**Excerpted passage**
● ● ● ●


    Comment by Anonymous — October 26, 2007 @ 1:53 pm

  3. I think if your dermatologist is so adamant about removing it, he should be able to come up with some sort of argumentation in support of doing so. If it is indeed “risk management”, you should be able to sense that from his arguments; and the risk is yours to assess, nobody elses. Really, an unsubstantiated claim like the quote in your post just isn’t an argument; If they can’t come up with something more solid than that, I personally wouldn’t worry about it too much.

    Because, you know, it does look good on you.

    Comment by Wouter Verhelst — October 26, 2007 @ 3:20 pm

  4. As Wouter suggests, it would be good to determine if the doc is saying ‘it would be better if you did so’ vs. ‘it is necessary within a reasonable timeframe’. And then to determine the risks and complications of whatever procedure is considered. Most docs say that most medical conditions do not progress fast enough to not allow for a short break to consider alternatives. So think about it, get your opinion (and maybe a second), think about it again, then act. moles come and go, but there is only one biella ;-) Besides, on irc or even secondlife, it can be imagined that its still there.
    pax vobiscum

    Comment by Kevin Mark — October 26, 2007 @ 6:03 pm

  5. I completely understand your hesitation in removing something that has been a part of you your whole life plus going through a risky and expensive procedure when you don’t have any direct indication that you would ever have a problem. I would get a second opinion.

● ● ● ●

**Input data**
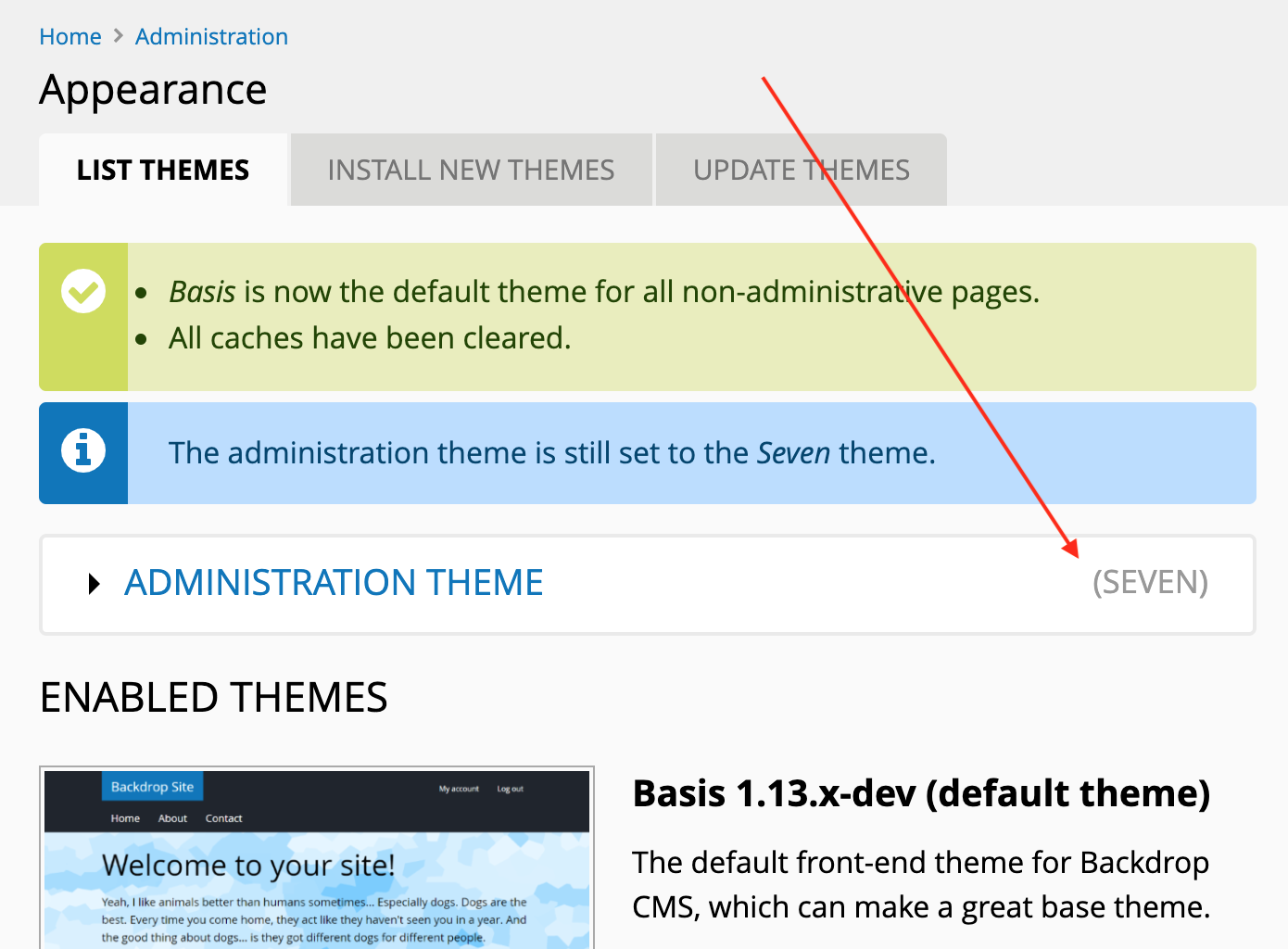Click the Appearance page heading
The image size is (1288, 949).
(152, 89)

● ● ● ●

**What you will do**
1: List every name under which a comment in the comment thread about removing a mole is signed.
2: In the comment thread about removing a mole, what does the fifth comment say its writer would do?
3: Continue the comment thread about removing a mole from where it stops.

**Outputs for the tasks**
1: Anonymous, Wouter Verhelst, Kevin Mark

2: Get a second opinion.

3:
    Comment by Raquel — October 27, 2007 @ 4:18 am

  6. you should get a second opinion when you go to PR – health care is way cheaper there… and i know a really good dermatologist there i could recommend…

    Comment by yari — October 27, 2007 @ 9:49 am

  7. While I’m not going to say you should not get it removed, I do empathize and think you should definately weigh in what your mole means to you. People make lots of decisions about personal identity that goes against their rational interests. I would get a clear understanding of the risks and scenarios involved and then make the decision. We all make life and death tradeoffs all the time based on things that don’t have value to anyone but ourselves, so I say just make sure you are clear in what the scope of the decision is.

    Comment by h0mee — October 27, 2007 @ 4:26 pm

  8. And just to add a small example… Lots of people told me in the past, when I was young I should cut my hair because it would affect my social standing with high powered people, and that I would always be an outsider if I kept long hair…. That may have been true, but so what? Death comes to everyone (except extropians), and there is a lot of room in the middle to thrive, so I think it’s better to make sure that the death isn’t long, drawn out, or painful… Or alternatively a sudden young swift death..

    Comment by h0mee — October 27, 2007 @ 4:30 pm

  9. A story:

    My friend Ben got married and changed his last name. Before doing it, he felt a little trepidation: how would it be suddenly having a different name than the one he’d had all his life? Wouldn’t it feel a little bit… wrong?

    Then after he did it, he said he woke up the next morning and realized it meant *nothing* at all. Nothing had changed. He was the same person, same problems, same joys, same brain, same body. The name was just a label. He described it as kind of a liberating experience, albeit a minor one.

    I know a name isn’t quite the same as a facial feature you’ve had all your life, but I think there’s something to be learned from Ben’s experience. You’ll still be the same person the next day. No one will treat you any differently, you won’t feel different… it’ll sort of be “Oh, Biella, didn’t you used to wear glasses?” or “Did you cut your hair?”, stuff like that. People may notice something is different, but they may not even know what.

    Go for it. You are not your mole! :-)

    Comment by Karl Fogel — October 30, 2007 @ 7:18 pm

  10. Dont go chasing waterfalls
    Please stick to the rivers and the lakes that
    Youre used to
    I know that youre gonna have it your way
    Or nothing at all
    But I think you re moving too fast

    I say, lose the mole, but have them leave a big, jagged scar in its place. It’s win-win.